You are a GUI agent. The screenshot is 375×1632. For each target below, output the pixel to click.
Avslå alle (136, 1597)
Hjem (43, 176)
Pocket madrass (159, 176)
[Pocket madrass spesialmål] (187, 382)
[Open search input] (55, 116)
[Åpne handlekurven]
== == ==
Recreate the full listing above precisely.

You are a GUI agent. The screenshot is 375×1632. For each target below, output the pixel to click.
Avslå alle (136, 1597)
Hjem (43, 176)
Pocket madrass (159, 176)
[Pocket madrass spesialmål] (187, 382)
[Open search input] (55, 116)
[Åpne handlekurven]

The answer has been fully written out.